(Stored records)
· · · ·

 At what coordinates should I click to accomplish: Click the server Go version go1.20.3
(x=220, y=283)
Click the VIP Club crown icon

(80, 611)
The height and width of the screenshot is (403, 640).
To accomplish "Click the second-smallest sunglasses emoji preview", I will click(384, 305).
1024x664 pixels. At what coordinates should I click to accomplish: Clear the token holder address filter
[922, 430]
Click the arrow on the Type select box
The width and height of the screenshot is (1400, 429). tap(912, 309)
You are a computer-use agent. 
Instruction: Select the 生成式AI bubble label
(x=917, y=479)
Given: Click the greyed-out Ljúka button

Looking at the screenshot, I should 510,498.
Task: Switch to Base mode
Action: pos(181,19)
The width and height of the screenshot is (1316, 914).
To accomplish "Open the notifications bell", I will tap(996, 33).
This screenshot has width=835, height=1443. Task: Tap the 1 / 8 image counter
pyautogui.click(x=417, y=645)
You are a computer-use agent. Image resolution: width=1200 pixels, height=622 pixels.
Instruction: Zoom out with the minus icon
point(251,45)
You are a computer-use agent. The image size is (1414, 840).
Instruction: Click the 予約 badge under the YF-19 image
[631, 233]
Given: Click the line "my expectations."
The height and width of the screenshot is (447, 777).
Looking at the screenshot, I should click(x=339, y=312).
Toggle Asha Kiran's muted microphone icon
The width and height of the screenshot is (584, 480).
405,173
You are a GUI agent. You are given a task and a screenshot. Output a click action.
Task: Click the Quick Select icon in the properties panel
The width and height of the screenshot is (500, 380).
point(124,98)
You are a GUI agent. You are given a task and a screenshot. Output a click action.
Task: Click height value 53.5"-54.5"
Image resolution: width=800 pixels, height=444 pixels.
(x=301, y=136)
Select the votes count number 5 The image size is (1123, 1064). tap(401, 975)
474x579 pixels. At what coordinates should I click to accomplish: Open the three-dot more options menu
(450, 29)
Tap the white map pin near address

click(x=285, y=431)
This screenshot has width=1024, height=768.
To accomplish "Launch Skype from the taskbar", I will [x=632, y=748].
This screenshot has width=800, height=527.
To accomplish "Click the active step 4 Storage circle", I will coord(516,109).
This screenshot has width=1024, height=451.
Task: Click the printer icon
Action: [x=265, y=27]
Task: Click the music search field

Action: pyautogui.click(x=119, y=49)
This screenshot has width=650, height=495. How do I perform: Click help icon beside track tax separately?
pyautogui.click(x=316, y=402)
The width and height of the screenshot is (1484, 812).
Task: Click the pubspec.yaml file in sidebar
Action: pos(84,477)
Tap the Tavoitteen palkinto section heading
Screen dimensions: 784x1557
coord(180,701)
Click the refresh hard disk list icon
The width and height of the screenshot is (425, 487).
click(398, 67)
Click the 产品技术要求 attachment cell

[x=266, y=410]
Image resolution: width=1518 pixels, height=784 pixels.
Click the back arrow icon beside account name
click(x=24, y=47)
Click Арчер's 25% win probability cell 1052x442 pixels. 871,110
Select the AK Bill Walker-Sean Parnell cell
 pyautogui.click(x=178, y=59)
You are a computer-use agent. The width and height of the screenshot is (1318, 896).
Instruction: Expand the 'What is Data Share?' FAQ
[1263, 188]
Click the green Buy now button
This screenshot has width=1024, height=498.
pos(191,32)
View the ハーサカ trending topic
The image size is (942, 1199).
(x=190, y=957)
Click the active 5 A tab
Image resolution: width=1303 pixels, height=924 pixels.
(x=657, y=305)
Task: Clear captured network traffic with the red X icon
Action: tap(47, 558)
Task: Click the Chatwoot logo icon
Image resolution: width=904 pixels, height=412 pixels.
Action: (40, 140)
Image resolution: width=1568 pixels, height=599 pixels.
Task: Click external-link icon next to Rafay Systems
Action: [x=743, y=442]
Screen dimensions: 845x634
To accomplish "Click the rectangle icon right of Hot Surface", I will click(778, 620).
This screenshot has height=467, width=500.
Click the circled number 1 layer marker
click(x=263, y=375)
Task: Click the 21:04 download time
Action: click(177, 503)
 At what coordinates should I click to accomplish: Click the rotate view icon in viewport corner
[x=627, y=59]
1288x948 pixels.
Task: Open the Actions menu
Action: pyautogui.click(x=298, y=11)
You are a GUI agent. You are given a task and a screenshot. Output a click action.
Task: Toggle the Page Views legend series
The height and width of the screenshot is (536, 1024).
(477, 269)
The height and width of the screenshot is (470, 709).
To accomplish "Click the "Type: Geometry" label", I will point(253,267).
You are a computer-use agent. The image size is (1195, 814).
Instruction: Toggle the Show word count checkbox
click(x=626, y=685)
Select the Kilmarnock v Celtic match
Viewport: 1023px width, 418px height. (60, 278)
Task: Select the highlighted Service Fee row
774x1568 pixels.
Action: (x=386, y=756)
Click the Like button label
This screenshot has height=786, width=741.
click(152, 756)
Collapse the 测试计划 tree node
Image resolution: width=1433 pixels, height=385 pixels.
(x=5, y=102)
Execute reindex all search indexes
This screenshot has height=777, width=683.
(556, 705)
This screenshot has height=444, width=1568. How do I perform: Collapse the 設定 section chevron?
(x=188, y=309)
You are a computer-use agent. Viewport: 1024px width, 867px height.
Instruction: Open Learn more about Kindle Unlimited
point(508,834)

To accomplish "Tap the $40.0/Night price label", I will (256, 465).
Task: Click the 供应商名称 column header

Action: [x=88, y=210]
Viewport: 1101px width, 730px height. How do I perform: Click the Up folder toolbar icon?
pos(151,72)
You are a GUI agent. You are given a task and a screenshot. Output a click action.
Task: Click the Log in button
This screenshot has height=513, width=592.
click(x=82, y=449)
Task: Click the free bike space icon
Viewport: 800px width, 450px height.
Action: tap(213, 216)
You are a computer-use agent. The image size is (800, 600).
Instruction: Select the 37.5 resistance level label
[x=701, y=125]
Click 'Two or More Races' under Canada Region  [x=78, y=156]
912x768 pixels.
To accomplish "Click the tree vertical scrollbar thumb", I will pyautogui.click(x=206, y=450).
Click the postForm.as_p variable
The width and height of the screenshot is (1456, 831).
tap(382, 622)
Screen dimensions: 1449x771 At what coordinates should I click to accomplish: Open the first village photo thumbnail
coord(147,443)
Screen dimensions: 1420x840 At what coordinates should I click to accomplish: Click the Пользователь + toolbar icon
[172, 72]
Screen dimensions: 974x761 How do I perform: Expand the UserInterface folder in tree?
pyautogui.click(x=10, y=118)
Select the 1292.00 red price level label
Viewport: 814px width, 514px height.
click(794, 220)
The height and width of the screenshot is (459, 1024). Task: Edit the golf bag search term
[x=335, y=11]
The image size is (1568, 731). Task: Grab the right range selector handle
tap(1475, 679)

· · · ·

* Your assignment:
Whenever the word "computer" appears in a line above, copy that line.

* Response:
You are a computer-use agent. 
You are a computer-use agent. Image resolution: width=1200 pixels, height=622 pixels.
You are a computer-use agent. The image size is (1414, 840).
You are a computer-use agent. The width and height of the screenshot is (1318, 896).
You are a computer-use agent. The image size is (1195, 814).
You are a computer-use agent. Viewport: 1024px width, 867px height.
You are a computer-use agent. The image size is (800, 600).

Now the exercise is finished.